ヲタクに筋トレは難しい
このお話はフィクションです
「3キロ走った!」
「今日も走ってえらい!」
普通のやり取りの合間に、筋トレ報告が混じるマッチングアプリのチャット欄。
私は年下のジムトレーナーとマッチングしていた。もちろんトレーナーというのはポケットのモンではなく筋肉の方である。
彼のプロフィールには、「海外のお客さんと英語で話すのが楽しい」と書かれており、嫌味なくインテリジェンスを醸し出している。年収もgoodだ。
実際に会ってみると、
表立ってはいないが、確実に潜む鍛え上げられた筋肉。
ピシッとした美しい背筋。
裏表のなさそうな、はっきりとした物言い。
所々で感じる細やかな気遣い。
それはまさに、炎の君だった。
リングなフィットを1週間やってサボり続けた私が、この人とお付き合いしたら、心身共に健康になりそう。

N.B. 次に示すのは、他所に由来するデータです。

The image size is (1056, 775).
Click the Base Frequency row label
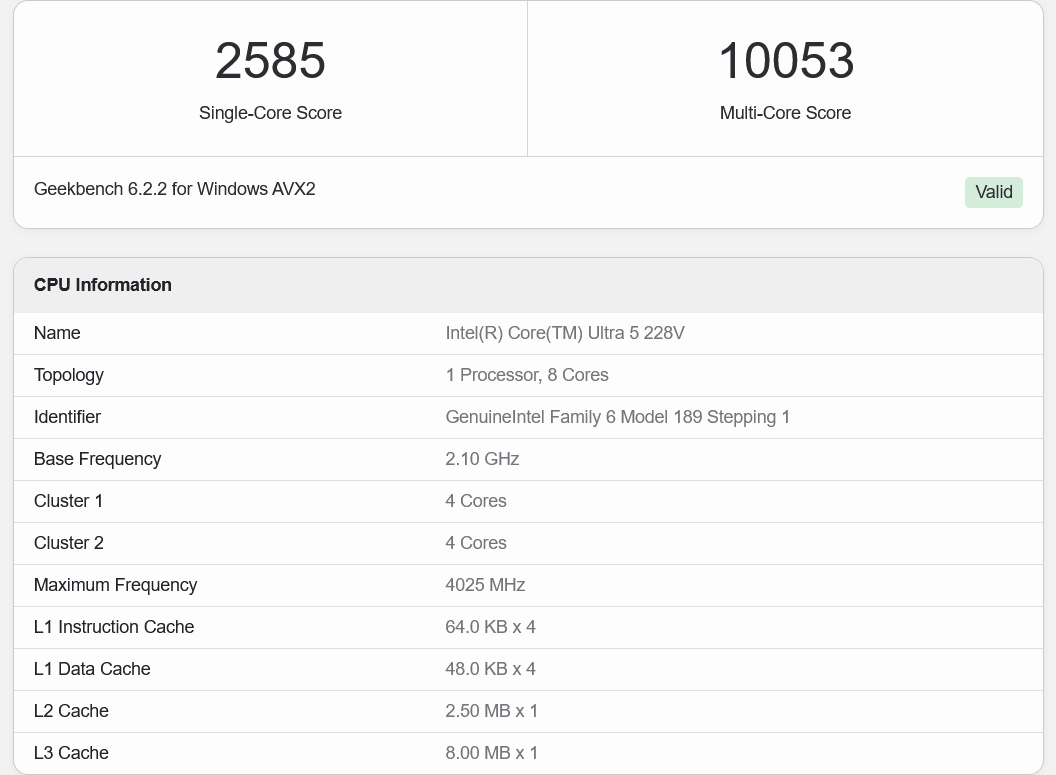click(x=97, y=459)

そんな下心がありつつ、彼とチャットのやり取りを続けていた。
筋トレやランニングをすると、どんなにささやかでも必ず褒めてくれた。さすがトレーナーである。
彼との筋トレチャットも板についてきた頃、3度目のデートを迎えた。
ご存知の方も多いと思うが、3度目のデートは婚活において重要な意味を持つ。
ここでお付き合いを始めるか、それともお別れするかを決めるのが鉄板なのだ(私見)。
身体面では、食事の内容を見直し、体重に変化を見せていた。
メンタル面では、彼の超ポジティブ思考に惹かれていた。
色々な意味で、私にとって彼は特別な存在になっていたのだ。私の心は大いに燃えていた。

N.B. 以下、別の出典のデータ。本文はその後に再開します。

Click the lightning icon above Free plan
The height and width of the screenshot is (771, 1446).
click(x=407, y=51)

大事な3度目のデートには公園でピクニックを提案した。
手作りのお弁当を食べたり、サイクリングをしたり、(ネットで調べた)デートの定番をなぞるように楽しんだ。
お弁当を食べる時には「うまい!うまい!」と喜んでくれた。なんか見たことある。
秋の日差しが夕焼けに変わる頃、見晴らしの良い丘で彼は言った。
好きだ!付き合ってください。
ありがとう。私も大好きです。
こうして、波瀾万丈なことは一切起きずに、私の婚活は幕を下ろした。
これを読んでいる人の中には、もしかしたら婚活中という人もいるかもしれない。
もしそうなら、ぜひマッチングアプリを検討してみてはいかがだろうか。
海の藻屑箱へ送る日々は大変なこともあるかもしれないが、あなたの幸福な出会いを願っている。
2人のその後を書くかどうかは、彼の返答次第です。